• [Problem statement] Locate every line of the listing that contains the word "click" and copy each such line in full.

········

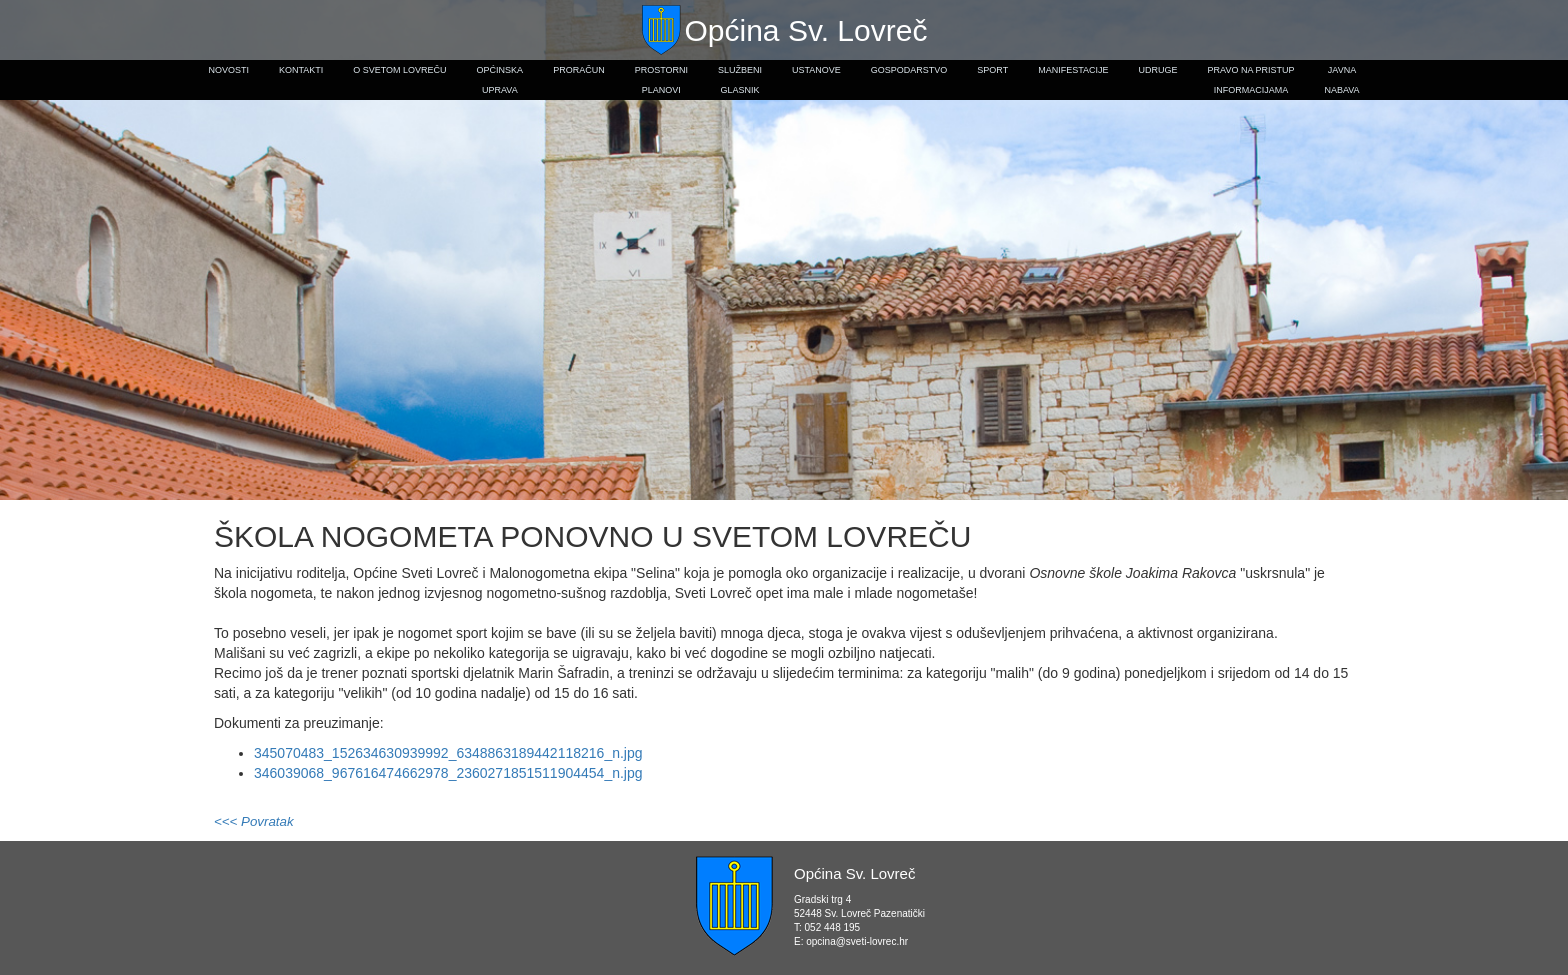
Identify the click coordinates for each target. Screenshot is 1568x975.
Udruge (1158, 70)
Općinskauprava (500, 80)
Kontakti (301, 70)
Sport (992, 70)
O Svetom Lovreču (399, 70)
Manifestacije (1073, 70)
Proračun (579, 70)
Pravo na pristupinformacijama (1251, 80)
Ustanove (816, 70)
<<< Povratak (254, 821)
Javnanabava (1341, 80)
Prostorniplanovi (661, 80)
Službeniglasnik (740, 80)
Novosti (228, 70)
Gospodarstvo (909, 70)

········

• [Result for this exercise]
Identify the click coordinates for each target. Screenshot is 1568x975.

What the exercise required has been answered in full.